Tuesday 21 December 2010

Making excuses

I try to stick to the arts and/or London on this blog, so I hope you'll excuse this short digression and place it in the latter category, perhaps. I don't intend to write about the snow that's variously 'paralysed' or 'crippled' the south-east and brought 'the country to its knees', but I am intrigued by a new form of excuse-making, which I trace to the build up to the Iraq war.

BAA spokesman Andrew Teacher told the BBC of the ongoing chaos at Heathrow: 'If there was a crash or a plane skidded off the runway, we would have people saying, "Why didn't you close the runway?"' Yes, you would, because it's your job to manage the runways and, at this moment, a lot of people suspect that you haven't done that very well.

A single snowfall on Saturday morning in London has potentially put a lot of people's Christmas festivities in jeopardy when my local high street, which is under the Heathrow flight path, was completely clear of snow by Sunday morning. And if it's a question that we don't understand the complexities of the situation then you should explain them better, otherwise it looks like you can't do your job.

It reminds me of England football manager Fabio Capello's reaction following November's abysmal defeat to France in a friendly game which came down to: you (the media) told me to field young players, I did and look what happened.
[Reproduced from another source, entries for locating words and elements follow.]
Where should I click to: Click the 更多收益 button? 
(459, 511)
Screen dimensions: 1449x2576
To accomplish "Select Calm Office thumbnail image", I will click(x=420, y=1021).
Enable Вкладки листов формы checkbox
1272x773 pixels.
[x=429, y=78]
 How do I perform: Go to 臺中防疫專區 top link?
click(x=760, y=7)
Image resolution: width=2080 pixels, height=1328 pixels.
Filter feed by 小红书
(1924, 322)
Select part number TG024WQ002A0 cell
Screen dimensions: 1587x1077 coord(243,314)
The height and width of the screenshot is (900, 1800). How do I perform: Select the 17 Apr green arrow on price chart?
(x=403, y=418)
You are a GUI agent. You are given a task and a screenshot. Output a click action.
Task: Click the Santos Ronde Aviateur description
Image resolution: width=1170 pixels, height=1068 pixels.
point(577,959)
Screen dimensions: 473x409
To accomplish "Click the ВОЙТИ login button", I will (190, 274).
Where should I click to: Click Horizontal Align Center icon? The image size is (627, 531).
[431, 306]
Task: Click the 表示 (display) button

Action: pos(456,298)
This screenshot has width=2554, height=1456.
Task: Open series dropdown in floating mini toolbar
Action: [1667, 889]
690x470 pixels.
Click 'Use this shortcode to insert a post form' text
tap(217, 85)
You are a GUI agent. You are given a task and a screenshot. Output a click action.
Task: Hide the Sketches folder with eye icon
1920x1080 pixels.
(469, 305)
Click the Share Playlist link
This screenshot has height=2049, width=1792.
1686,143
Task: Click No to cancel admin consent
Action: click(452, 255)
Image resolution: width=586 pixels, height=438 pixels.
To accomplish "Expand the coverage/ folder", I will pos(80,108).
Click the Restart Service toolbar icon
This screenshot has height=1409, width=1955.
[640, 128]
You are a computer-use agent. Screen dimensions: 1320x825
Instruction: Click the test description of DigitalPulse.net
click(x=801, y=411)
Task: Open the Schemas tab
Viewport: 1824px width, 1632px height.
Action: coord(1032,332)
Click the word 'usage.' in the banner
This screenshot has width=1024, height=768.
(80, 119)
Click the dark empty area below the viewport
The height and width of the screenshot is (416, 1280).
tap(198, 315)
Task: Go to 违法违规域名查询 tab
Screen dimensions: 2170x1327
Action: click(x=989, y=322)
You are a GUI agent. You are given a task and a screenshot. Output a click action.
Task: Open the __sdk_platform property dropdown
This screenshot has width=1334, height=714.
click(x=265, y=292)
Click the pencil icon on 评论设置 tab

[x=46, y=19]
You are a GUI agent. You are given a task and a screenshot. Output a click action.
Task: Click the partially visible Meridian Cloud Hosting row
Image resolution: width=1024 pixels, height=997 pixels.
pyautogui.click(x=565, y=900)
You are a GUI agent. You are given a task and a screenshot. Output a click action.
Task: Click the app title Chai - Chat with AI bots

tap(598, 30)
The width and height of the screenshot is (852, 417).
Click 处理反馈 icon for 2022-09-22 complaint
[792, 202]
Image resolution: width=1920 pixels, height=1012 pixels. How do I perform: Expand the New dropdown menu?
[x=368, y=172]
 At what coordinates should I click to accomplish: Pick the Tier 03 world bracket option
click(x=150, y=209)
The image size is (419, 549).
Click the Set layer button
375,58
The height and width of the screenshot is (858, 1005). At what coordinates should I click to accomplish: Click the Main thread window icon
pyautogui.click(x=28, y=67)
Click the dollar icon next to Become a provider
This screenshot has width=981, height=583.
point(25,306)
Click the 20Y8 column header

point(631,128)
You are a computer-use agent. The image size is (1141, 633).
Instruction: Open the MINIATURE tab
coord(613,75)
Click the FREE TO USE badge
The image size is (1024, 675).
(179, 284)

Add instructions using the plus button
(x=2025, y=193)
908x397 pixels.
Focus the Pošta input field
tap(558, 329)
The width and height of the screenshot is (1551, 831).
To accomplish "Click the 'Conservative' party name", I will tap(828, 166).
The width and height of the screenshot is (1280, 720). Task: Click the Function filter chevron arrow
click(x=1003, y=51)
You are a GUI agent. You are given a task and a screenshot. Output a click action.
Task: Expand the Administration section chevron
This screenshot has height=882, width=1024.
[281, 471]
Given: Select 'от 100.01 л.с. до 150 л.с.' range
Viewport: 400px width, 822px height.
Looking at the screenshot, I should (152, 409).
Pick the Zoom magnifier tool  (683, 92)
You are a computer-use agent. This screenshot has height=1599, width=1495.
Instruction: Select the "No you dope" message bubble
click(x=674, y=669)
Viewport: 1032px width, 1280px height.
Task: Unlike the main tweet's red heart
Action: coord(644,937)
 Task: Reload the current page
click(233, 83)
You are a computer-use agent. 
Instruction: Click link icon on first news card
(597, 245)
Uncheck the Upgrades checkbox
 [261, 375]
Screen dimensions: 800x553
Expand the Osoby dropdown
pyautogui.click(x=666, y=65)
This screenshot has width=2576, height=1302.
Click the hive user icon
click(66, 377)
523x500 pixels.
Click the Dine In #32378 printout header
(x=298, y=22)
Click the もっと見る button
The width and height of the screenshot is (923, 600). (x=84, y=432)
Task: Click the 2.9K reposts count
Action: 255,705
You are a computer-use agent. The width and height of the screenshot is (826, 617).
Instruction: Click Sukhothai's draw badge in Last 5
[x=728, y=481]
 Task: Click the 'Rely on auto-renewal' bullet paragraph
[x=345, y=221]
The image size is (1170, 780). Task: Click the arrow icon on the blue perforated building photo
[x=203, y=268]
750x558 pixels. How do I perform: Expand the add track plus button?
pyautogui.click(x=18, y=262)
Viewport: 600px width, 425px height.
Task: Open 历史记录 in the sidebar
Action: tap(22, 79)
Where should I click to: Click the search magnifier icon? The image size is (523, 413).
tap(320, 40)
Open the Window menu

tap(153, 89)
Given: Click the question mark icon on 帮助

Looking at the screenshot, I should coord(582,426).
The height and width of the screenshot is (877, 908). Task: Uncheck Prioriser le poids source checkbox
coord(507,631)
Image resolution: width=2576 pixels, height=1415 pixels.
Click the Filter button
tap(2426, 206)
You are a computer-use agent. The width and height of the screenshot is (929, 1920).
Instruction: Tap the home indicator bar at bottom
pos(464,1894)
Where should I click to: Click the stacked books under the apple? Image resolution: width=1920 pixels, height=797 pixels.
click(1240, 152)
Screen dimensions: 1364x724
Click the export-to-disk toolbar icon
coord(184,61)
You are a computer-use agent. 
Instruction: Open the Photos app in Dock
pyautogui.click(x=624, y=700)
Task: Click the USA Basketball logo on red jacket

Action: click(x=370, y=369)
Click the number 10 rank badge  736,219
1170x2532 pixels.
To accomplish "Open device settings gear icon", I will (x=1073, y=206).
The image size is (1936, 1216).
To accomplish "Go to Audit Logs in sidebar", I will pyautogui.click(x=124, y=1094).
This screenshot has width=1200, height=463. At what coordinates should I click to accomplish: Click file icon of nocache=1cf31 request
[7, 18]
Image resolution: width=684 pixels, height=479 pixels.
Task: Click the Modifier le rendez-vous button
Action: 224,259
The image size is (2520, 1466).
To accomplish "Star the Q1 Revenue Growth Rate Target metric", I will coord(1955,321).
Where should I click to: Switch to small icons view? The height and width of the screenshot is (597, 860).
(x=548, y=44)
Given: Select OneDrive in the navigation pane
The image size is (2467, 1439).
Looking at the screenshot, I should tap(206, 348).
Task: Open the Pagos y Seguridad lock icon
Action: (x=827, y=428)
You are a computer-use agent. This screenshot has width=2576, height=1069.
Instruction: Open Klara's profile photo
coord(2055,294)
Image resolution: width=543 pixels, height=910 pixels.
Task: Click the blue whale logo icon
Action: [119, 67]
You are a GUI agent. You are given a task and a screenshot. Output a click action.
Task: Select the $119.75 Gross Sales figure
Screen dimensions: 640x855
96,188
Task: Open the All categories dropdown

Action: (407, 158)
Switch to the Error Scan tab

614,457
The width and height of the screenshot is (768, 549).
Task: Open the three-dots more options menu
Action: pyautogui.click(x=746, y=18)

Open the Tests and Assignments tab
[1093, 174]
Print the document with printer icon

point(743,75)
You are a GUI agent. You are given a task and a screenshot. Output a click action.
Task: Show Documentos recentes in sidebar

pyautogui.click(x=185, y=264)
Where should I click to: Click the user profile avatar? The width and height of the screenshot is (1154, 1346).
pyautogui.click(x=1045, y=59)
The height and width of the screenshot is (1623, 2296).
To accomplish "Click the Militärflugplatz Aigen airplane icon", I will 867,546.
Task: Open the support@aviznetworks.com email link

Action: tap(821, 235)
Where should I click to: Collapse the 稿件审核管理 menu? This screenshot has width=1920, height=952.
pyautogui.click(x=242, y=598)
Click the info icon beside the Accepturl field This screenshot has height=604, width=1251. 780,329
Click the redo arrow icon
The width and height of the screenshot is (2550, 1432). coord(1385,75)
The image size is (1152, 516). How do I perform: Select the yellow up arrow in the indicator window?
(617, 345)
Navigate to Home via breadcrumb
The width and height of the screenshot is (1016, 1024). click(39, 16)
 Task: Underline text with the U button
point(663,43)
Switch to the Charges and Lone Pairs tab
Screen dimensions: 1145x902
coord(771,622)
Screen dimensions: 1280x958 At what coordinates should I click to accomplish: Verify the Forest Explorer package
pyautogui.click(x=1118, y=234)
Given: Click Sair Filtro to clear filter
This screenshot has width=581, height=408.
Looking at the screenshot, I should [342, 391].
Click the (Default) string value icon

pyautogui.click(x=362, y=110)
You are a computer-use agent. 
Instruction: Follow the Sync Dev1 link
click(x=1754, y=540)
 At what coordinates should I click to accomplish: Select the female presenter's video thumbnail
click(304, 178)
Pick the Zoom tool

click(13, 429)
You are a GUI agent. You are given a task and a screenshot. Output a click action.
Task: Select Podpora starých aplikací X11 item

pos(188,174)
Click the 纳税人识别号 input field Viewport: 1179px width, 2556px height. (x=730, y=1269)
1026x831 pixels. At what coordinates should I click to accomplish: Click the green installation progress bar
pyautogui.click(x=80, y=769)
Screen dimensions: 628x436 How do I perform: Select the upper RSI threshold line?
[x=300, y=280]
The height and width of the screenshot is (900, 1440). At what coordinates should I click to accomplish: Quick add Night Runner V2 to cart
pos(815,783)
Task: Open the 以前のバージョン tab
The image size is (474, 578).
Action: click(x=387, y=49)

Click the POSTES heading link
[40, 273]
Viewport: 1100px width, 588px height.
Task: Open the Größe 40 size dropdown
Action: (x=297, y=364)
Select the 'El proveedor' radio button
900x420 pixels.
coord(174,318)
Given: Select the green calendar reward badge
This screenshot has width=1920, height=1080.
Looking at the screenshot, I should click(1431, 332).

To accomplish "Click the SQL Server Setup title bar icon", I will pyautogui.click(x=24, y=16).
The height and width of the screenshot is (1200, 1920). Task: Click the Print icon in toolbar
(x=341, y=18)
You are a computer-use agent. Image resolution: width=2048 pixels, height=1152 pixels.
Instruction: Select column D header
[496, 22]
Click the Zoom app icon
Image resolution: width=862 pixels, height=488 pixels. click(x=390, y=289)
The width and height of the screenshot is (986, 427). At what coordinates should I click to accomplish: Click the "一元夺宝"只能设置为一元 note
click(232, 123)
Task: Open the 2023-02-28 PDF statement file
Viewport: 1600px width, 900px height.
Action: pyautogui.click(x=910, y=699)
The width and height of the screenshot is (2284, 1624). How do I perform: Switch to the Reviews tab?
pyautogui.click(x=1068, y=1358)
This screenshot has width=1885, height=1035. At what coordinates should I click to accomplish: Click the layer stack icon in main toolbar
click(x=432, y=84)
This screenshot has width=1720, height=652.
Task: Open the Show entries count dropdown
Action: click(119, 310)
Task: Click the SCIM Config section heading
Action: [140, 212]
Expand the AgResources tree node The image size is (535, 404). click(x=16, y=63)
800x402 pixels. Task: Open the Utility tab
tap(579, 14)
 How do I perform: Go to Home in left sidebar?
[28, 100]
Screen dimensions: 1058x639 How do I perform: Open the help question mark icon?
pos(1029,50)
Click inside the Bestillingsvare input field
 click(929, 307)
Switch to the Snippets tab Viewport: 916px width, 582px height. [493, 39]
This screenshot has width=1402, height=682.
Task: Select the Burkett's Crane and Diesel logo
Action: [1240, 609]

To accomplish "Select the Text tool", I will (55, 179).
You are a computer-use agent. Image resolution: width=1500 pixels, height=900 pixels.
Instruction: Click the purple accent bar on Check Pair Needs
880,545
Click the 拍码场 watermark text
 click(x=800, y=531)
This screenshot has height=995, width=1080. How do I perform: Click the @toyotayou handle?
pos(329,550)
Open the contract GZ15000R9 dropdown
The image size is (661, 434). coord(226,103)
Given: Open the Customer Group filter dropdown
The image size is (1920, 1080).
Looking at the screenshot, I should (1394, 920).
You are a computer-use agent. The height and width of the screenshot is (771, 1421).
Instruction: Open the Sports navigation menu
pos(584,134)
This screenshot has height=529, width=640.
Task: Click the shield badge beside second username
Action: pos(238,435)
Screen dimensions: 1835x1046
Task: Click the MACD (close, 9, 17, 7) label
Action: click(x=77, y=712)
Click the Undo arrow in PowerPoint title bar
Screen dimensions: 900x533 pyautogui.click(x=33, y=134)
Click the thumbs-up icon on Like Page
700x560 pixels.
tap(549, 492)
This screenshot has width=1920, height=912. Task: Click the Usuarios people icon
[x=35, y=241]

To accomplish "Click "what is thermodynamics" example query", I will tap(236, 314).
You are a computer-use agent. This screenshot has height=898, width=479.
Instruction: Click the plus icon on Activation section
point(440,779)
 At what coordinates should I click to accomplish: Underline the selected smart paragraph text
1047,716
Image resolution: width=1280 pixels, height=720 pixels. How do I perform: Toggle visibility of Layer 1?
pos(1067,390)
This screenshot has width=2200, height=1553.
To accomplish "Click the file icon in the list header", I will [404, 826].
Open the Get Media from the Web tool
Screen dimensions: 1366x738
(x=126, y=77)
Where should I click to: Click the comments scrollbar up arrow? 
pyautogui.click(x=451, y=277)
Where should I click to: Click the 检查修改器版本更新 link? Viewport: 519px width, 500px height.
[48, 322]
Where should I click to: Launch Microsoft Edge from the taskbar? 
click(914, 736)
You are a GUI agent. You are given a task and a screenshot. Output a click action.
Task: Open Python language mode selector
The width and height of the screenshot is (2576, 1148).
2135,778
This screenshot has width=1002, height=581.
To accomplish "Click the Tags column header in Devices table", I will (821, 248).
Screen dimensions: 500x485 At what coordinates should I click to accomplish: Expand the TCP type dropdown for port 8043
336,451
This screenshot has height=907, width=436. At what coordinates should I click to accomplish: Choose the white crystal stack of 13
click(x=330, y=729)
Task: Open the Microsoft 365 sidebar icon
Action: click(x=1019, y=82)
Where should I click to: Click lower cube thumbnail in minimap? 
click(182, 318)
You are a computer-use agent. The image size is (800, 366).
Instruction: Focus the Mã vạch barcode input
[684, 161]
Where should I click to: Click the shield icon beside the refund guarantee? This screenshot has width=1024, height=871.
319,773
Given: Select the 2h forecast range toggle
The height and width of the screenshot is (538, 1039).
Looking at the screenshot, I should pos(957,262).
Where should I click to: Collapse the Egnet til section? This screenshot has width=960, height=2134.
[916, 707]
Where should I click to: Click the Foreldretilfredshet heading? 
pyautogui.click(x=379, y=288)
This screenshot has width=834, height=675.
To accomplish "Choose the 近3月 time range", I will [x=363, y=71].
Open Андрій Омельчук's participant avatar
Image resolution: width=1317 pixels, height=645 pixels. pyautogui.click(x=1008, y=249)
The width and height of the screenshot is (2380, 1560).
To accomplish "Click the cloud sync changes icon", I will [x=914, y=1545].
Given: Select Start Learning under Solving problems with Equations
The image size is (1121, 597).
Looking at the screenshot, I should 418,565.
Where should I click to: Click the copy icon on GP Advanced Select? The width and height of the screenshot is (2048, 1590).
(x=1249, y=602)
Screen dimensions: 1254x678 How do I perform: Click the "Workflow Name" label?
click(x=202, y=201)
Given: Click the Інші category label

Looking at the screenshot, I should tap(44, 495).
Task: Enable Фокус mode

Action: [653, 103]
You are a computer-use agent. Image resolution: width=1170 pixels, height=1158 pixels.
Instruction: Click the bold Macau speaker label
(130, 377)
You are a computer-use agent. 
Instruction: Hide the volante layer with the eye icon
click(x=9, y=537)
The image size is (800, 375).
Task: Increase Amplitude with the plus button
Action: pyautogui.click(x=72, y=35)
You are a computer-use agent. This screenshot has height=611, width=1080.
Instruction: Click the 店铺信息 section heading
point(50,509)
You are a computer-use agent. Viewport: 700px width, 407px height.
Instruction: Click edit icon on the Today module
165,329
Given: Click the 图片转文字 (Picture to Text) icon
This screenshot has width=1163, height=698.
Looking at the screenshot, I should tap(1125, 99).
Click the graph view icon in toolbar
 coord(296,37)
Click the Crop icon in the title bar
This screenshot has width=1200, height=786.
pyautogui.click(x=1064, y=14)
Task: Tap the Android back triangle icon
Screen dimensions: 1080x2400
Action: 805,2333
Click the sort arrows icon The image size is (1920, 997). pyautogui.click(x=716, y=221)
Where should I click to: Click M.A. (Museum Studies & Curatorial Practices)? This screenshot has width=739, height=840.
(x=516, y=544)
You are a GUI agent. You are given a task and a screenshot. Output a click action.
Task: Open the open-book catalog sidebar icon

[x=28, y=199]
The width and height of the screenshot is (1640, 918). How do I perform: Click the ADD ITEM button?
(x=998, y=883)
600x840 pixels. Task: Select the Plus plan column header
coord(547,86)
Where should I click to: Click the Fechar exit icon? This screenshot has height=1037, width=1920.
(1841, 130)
Capello is in his job because of his experience - way above that of any member of the press - and what the media, and many fans, were bemoaning was his inability to turn a bad situation round whoever the tools at his disposal.

Another version of this arose following the allegation Saddam Hussein had rockets that could be launched at major targets within 45 minutes prior to Gulf War II. This was extremely well publicised by the Evening Standard but, when it became clear that there were no weapons of mass destruction in Iraq, we were told by people like Alastair Campbell that we had remembered this wrongly and at no point had we believed this was an argument used to justify an illegal attack on another state.

It's the memory of this which may well have led to Adam Boulton's Sky News freak out prior to the election, when he started screeching like a wronged child in an interview with Campbell: 'Don't keep telling me what I think, I'm fed up with you telling me what I think.' It's a tactic that might be labelled a weapon of mass distraction.